Updated 2 months ago on . Most recent reply
The Hidden Upside in Campground & RV Park Development
The deeper I get into building a campground from the ground up, the more I realize how misunderstood this asset class is — especially by investors who only look at traditional real estate.
Most people think campgrounds are just “land with hookups.”
Operators know better. Investors who’ve actually run the numbers know better too.
What makes this niche interesting isn’t just the demand (which is strong), or the margins (which can be excellent), but the control you have over the outcome if you build it the right way.
In a phased development model, the biggest value drivers happen long before the first guest checks in:
- choosing land with the right zoning path
- designing infrastructure that can scale without rework
- sequencing buildout so the project pays for its own growth
- matching site mix to real demand, not assumptions
- building a guest experience that earns repeat stays, not just bookings
Once those pieces are right, the downside shrinks fast.

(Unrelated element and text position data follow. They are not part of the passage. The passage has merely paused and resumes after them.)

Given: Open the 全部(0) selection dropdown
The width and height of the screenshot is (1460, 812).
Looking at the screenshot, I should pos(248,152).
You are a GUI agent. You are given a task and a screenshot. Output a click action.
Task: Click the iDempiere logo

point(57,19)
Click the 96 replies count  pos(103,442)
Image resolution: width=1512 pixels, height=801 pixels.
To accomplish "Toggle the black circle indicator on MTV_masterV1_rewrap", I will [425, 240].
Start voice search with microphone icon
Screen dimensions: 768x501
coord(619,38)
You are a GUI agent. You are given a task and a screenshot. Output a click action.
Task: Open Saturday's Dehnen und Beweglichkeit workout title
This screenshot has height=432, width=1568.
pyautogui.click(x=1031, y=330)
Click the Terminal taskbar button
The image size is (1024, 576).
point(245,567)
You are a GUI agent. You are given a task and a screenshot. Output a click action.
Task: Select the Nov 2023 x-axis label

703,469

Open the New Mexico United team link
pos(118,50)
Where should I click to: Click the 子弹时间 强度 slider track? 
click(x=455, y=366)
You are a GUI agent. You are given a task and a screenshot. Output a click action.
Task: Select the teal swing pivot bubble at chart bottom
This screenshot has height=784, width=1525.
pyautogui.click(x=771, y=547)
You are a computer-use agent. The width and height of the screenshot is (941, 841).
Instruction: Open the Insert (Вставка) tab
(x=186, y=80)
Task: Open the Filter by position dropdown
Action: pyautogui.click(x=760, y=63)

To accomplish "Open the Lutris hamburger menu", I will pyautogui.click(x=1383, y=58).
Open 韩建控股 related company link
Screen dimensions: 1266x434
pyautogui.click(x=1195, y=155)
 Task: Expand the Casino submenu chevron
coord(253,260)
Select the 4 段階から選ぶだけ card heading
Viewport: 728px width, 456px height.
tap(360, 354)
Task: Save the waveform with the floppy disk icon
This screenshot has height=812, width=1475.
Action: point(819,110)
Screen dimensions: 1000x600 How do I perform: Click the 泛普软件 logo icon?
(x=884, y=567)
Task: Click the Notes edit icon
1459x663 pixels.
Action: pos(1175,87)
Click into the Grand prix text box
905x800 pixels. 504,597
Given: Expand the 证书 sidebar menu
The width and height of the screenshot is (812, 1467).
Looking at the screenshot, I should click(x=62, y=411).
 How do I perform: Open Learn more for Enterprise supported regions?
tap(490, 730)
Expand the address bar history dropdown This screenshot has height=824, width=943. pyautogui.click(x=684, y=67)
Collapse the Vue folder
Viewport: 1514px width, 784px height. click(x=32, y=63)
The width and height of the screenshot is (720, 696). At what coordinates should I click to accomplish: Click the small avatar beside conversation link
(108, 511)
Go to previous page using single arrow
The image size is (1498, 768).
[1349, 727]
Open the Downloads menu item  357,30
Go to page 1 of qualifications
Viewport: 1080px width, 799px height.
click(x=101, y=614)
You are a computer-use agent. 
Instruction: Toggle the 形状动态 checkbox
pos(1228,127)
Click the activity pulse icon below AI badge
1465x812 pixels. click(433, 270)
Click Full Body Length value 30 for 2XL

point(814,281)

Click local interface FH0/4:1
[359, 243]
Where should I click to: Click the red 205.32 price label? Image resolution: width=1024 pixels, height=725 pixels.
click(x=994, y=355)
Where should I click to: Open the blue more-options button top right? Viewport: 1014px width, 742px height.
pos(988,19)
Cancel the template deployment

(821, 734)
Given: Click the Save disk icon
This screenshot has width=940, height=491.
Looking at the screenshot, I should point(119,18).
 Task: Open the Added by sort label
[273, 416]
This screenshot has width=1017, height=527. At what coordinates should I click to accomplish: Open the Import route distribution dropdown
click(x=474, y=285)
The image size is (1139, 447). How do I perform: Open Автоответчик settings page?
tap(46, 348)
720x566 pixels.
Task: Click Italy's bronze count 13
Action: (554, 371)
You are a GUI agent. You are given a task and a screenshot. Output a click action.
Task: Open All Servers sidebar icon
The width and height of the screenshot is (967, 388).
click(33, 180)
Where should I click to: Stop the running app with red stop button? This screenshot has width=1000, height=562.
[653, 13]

You’re not relying on one tenant type, one lease structure, or one rent assumption. You’re spreading revenue across nightly, weekly, monthly, and seasonal stays — plus cabins, glamping, and ancillary income.
That’s why I’ve committed to this space.
I’m developing a phased campground now, and the more I build, the more I see how much opportunity exists for people who understand both the real estate and the operational side.
I’m curious to hear from others who’ve been in this world:
If you’ve owned, operated, or invested in campgrounds or RV parks —
what ended up being the real driver of returns for you?
Was it the land, the operations, or the way the project was structured from day one?